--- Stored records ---

>> begin

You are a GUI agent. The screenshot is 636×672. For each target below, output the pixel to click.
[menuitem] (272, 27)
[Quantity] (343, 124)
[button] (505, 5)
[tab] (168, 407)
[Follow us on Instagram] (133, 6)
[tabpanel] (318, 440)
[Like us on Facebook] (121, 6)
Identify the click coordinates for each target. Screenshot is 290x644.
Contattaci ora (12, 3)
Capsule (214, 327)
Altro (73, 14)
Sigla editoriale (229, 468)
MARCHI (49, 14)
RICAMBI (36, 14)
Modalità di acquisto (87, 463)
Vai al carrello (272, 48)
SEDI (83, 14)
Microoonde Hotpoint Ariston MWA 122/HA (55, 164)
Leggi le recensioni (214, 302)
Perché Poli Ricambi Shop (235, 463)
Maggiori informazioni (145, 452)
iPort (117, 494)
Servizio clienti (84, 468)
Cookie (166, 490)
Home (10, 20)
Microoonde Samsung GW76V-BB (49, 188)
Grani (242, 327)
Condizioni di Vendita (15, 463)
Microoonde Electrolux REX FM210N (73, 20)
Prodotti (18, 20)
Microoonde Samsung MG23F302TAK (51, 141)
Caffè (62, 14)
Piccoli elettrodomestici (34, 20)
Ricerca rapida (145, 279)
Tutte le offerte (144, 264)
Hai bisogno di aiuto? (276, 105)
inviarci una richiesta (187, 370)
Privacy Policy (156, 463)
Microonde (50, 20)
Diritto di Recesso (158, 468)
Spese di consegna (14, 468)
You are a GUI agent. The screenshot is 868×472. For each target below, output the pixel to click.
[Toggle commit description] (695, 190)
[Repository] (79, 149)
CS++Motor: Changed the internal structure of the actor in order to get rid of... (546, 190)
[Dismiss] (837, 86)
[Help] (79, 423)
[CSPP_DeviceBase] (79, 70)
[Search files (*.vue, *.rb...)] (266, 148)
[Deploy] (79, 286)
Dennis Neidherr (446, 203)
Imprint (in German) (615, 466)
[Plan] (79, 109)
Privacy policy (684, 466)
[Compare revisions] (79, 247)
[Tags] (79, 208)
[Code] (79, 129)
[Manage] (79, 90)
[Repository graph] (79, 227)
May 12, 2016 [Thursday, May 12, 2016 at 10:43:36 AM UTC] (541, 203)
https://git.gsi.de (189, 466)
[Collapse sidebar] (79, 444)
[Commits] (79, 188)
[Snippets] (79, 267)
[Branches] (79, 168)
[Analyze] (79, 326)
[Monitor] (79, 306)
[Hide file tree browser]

>> end

--- EXERCISE DESCRIPTION ---
Convert every entry above into a Markdown table with a "No." column for the row number and a "Line" column for the line itself, leaving out any blank lines.

--- TASK OUTPUT ---
| No. | Line |
|---|---|
| 1 | You are a GUI agent. The screenshot is 636×672. For each target below, output the pixel to click. |
| 2 | [menuitem] (272, 27) |
| 3 | [Quantity] (343, 124) |
| 4 | [button] (505, 5) |
| 5 | [tab] (168, 407) |
| 6 | [Follow us on Instagram] (133, 6) |
| 7 | [tabpanel] (318, 440) |
| 8 | [Like us on Facebook] (121, 6) |
| 9 | Identify the click coordinates for each target. Screenshot is 290x644. |
| 10 | Contattaci ora (12, 3) |
| 11 | Capsule (214, 327) |
| 12 | Altro (73, 14) |
| 13 | Sigla editoriale (229, 468) |
| 14 | MARCHI (49, 14) |
| 15 | RICAMBI (36, 14) |
| 16 | Modalità di acquisto (87, 463) |
| 17 | Vai al carrello (272, 48) |
| 18 | SEDI (83, 14) |
| 19 | Microoonde Hotpoint Ariston MWA 122/HA (55, 164) |
| 20 | Leggi le recensioni (214, 302) |
| 21 | Perché Poli Ricambi Shop (235, 463) |
| 22 | Maggiori informazioni (145, 452) |
| 23 | iPort (117, 494) |
| 24 | Servizio clienti (84, 468) |
| 25 | Cookie (166, 490) |
| 26 | Home (10, 20) |
| 27 | Microoonde Samsung GW76V-BB (49, 188) |
| 28 | Grani (242, 327) |
| 29 | Condizioni di Vendita (15, 463) |
| 30 | Microoonde Electrolux REX FM210N (73, 20) |
| 31 | Prodotti (18, 20) |
| 32 | Microoonde Samsung MG23F302TAK (51, 141) |
| 33 | Caffè (62, 14) |
| 34 | Piccoli elettrodomestici (34, 20) |
| 35 | Ricerca rapida (145, 279) |
| 36 | Tutte le offerte (144, 264) |
| 37 | Hai bisogno di aiuto? (276, 105) |
| 38 | inviarci una richiesta (187, 370) |
| 39 | Privacy Policy (156, 463) |
| 40 | Microonde (50, 20) |
| 41 | Diritto di Recesso (158, 468) |
| 42 | Spese di consegna (14, 468) |
| 43 | You are a GUI agent. The screenshot is 868×472. For each target below, output the pixel to click. |
| 44 | [Toggle commit description] (695, 190) |
| 45 | [Repository] (79, 149) |
| 46 | CS++Motor: Changed the internal structure of the actor in order to get rid of... (546, 190) |
| 47 | [Dismiss] (837, 86) |
| 48 | [Help] (79, 423) |
| 49 | [CSPP_DeviceBase] (79, 70) |
| 50 | [Search files (*.vue, *.rb...)] (266, 148) |
| 51 | [Deploy] (79, 286) |
| 52 | Dennis Neidherr (446, 203) |
| 53 | Imprint (in German) (615, 466) |
| 54 | [Plan] (79, 109) |
| 55 | Privacy policy (684, 466) |
| 56 | [Compare revisions] (79, 247) |
| 57 | [Tags] (79, 208) |
| 58 | [Code] (79, 129) |
| 59 | [Manage] (79, 90) |
| 60 | [Repository graph] (79, 227) |
| 61 | May 12, 2016 [Thursday, May 12, 2016 at 10:43:36 AM UTC] (541, 203) |
| 62 | https://git.gsi.de (189, 466) |
| 63 | [Collapse sidebar] (79, 444) |
| 64 | [Commits] (79, 188) |
| 65 | [Snippets] (79, 267) |
| 66 | [Branches] (79, 168) |
| 67 | [Analyze] (79, 326) |
| 68 | [Monitor] (79, 306) |
| 69 | [Hide file tree browser] |